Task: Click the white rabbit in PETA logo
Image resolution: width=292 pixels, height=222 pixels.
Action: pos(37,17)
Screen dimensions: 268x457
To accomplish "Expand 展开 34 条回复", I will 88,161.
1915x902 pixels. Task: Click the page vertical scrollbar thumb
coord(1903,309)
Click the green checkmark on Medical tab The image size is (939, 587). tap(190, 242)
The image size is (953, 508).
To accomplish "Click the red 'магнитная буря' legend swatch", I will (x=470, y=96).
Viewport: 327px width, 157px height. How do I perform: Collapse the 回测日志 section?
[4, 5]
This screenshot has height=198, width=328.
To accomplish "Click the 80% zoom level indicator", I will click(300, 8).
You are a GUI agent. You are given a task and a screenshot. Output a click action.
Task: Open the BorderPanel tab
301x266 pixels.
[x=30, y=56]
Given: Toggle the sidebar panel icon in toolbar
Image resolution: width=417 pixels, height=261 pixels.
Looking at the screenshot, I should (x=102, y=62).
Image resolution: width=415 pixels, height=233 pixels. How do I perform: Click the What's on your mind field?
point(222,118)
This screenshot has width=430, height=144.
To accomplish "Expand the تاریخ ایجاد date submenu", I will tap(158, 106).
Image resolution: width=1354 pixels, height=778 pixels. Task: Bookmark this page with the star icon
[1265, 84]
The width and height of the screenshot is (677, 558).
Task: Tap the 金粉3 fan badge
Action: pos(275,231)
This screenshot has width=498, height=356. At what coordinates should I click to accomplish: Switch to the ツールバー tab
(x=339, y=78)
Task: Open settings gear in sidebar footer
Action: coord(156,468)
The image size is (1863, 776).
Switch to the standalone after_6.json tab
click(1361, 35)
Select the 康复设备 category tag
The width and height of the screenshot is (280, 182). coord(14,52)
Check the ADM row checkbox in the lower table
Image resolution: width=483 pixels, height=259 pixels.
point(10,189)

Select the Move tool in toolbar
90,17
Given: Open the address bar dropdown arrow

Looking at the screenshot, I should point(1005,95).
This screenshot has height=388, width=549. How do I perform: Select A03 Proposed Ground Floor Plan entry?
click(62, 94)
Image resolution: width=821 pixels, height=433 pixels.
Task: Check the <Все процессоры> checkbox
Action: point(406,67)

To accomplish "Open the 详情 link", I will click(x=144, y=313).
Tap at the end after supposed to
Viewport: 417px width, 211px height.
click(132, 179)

_ _ _ _ _

Go through the entries above and count each line that contains the string "size". Reply only with the total.

3